Above: In addition to purchasing each DLC character, you’ll probably have to separately buy an outfit to restore the character’s prior Street Fighter looks.

Capcom found ways to turn everything into a transaction. Want to select different colors for your character? Cha-ching. The banner next to your life bar? Cha-ching. The goal was obviously to deplete your in-game currency so you’d eventually have to spend money on things that were included up front in earlier games. If SFV was free to play, this wouldn’t be a huge shock, but again, it was a full-priced game.

Today, if you want to make your favorite DLC character look like he did in a prior SF game, you’ll probably have to pay extra for a second costume to make that happen. It’s obviously Capcom’s right to evolve characters from game to game, but some of the stock costumes are deliberately very, very different — like Cody, who is now dressed up as a politician, or Guile, who looks like he was just kicked out of a high school military academy for stealing cars. By making the default version of the character look unusual, Capcom gets to charge you for both the character and extra clothes. Yes, Street Fighter has become Barbie.

Above: Like many other past SF characters, Guile will look different unless you’re willing to purchase a classic uniform from an in-game store.
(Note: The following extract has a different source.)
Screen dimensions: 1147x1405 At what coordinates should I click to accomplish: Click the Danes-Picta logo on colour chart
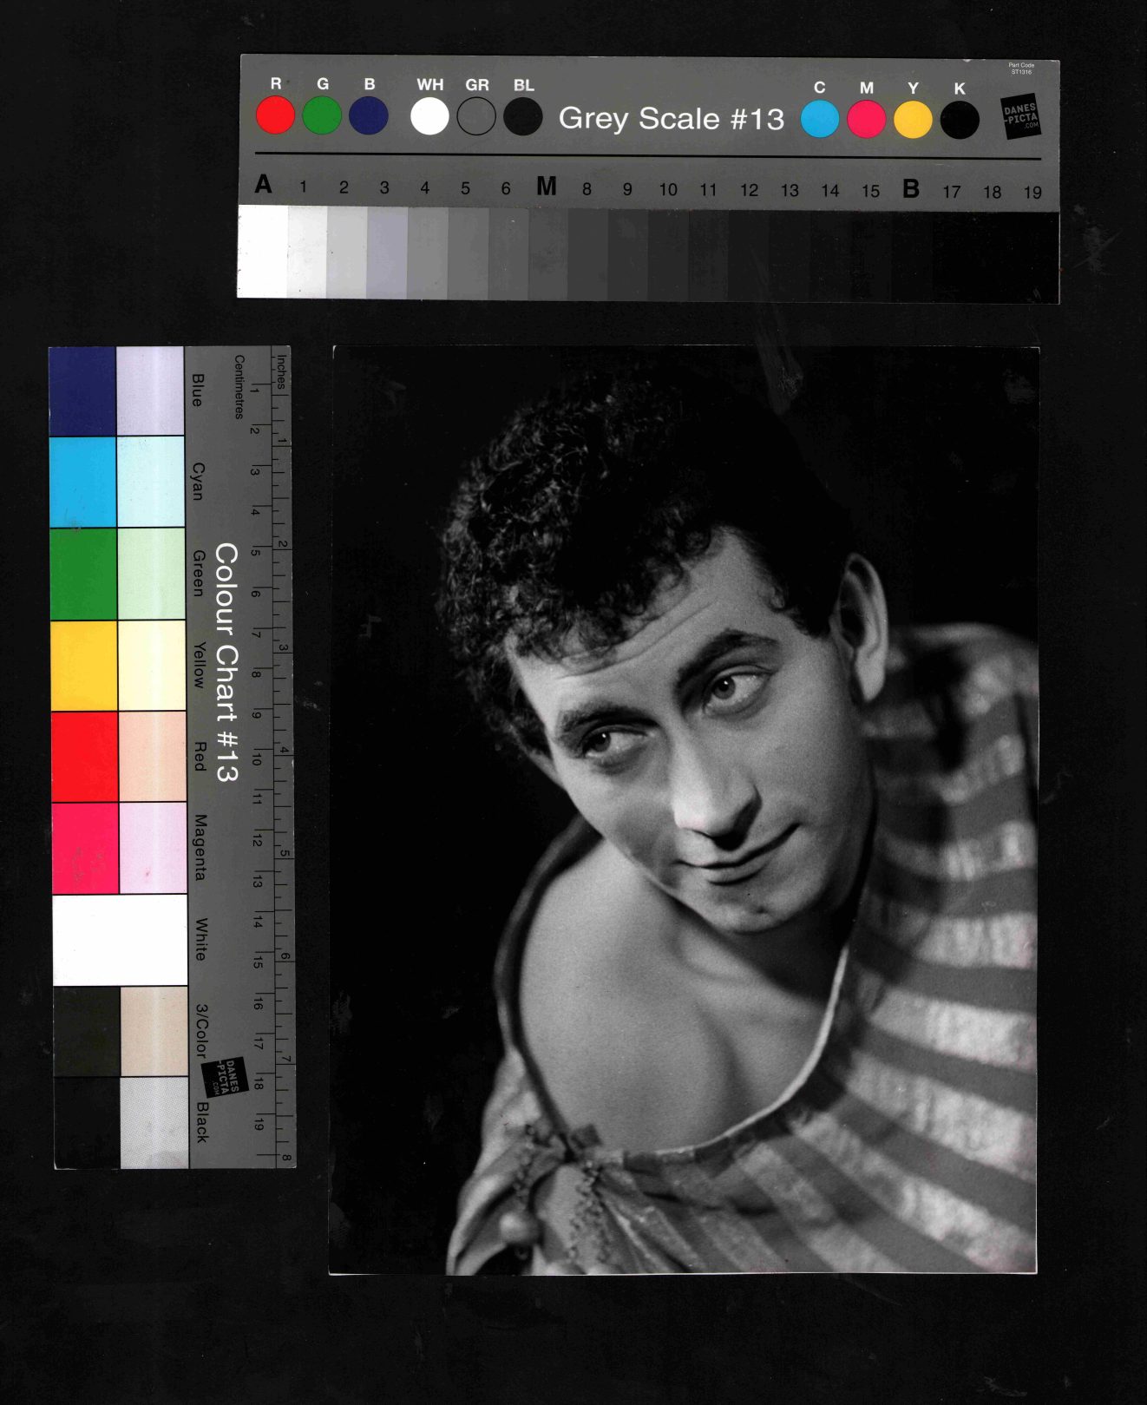tap(226, 1077)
Despite positive early reviews from critics, actual players were quickly pissed off by SFV’s incomplete release and obnoxious DLC pricing. During its initial 2016 release, SFV earned a brutal Metacritic user rating of 3.6 out of 10. Two years later, the Arcade Edition, which included 12 extra characters and launched for $40, doubled the game’s user rating to 7.2 out of 10 but has continued to struggle in sales.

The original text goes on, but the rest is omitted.